Compared to the adaxial face, the abaxial (lower) surface exhibited a more intense fluorescence in the blue range than in red (Fig. 2E). The blue fluorescence was distributed in patches throughout the blade which holds numerous stomata, each being surrounded by highly fluorescent epidermal cells arranged in a typical jigsaw puzzle-type pattern (Fig. 2F); an intense fluorescence was also observed at the distal part of the midrib (Fig. 2G).

Observations of free-hand transverse sections of a leaf blade were made by conventional wide-field microscopy (Fig. 2H) and CLSM (Fig. 2I). Upon excitation in the UV range, the emitted fluorescence was observed mainly in the blue and the red channels, which roughly correspond to the fluorescence of phenolic compounds and chlorophyll, respectively. Blue fluorescence was associated primarily with the large vacuoles of palisade parenchyma cells (deep blue), large pockets within the spongy mesophyll (bright blue) and epidermal cells at the abaxial (lower) face of the leaf blade. Such a blue gradient might reflect the presence of distinct phenolic families. Cells of the adaxial epidermal layer covered by a thin fluorescent cuticle exhibited a distinct absence of fluorescence (Fig. 2H).

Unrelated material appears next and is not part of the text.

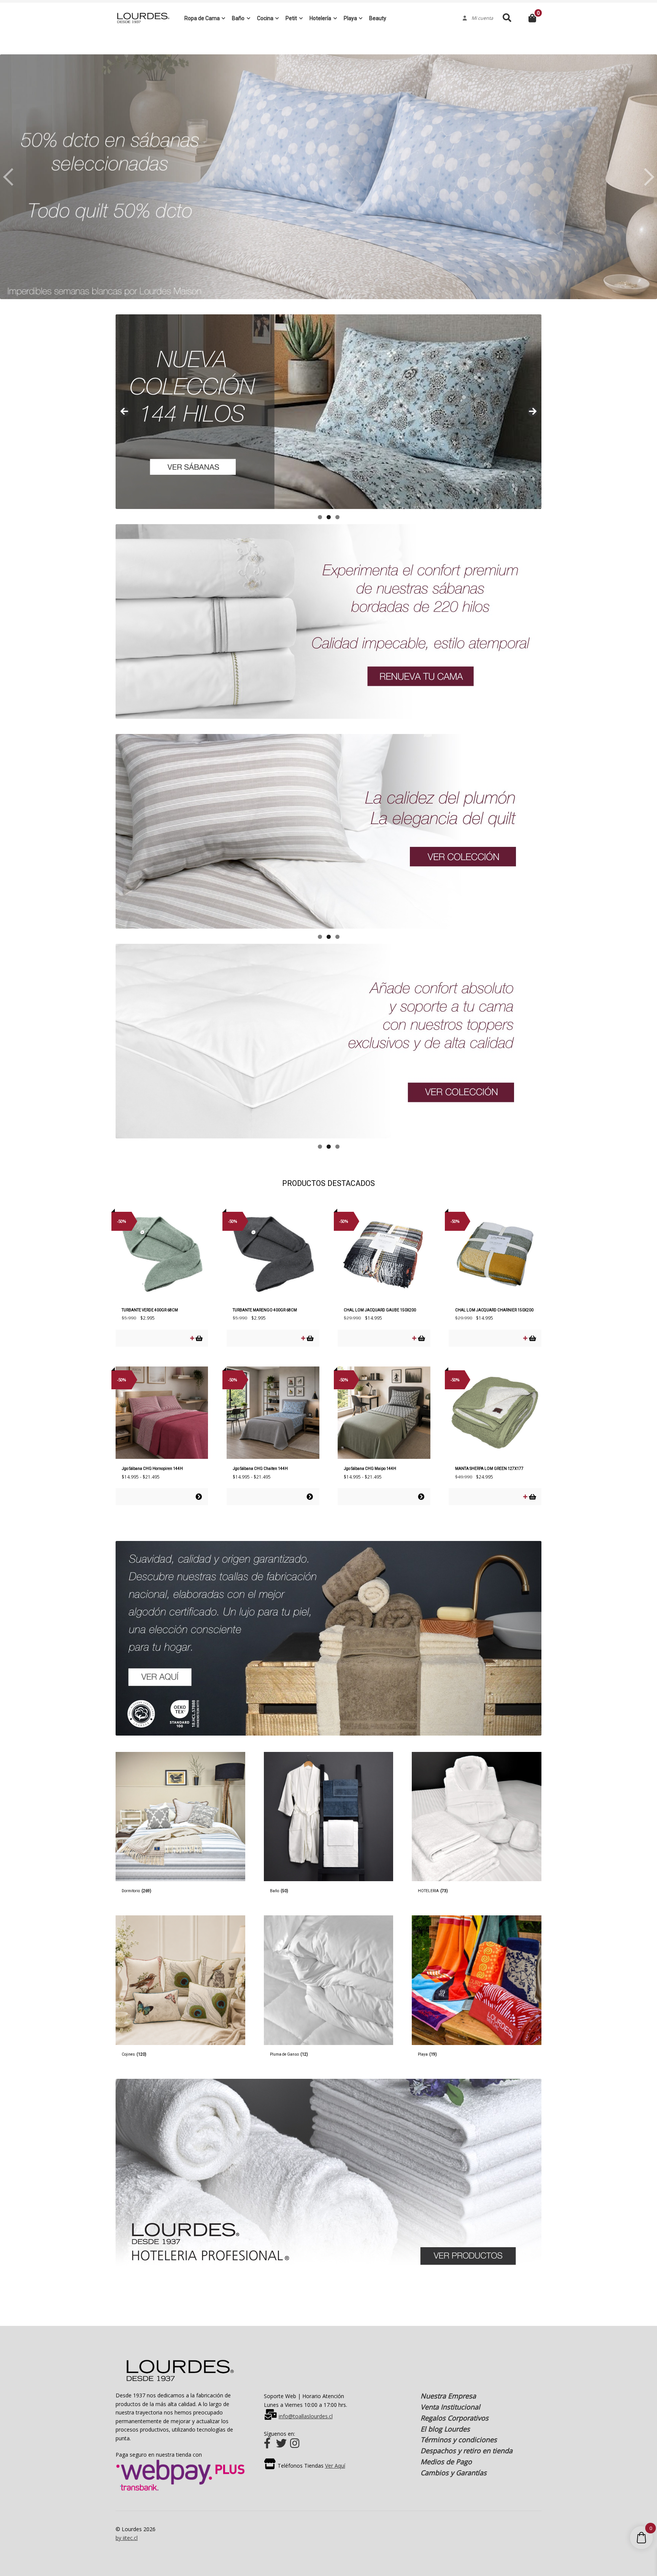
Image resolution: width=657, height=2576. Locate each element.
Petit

The red fluorescence clearly depicted the numerous chloroplasts dispersed in the cytosol around the vacuoles in leaf tissue. For a further examination, confocal images were acquired in the z dimension and used to generate 3D reconstructions focused on the mesophyll (Fig. 2I). As indicated above, the former range of emitted fluorescence (420–600 nm, pink pseudo colour) was mainly collected from the large vacuoles of both types of cells, and the latter (650–720 nm, green pseudo colour) from the numerous chloroplasts.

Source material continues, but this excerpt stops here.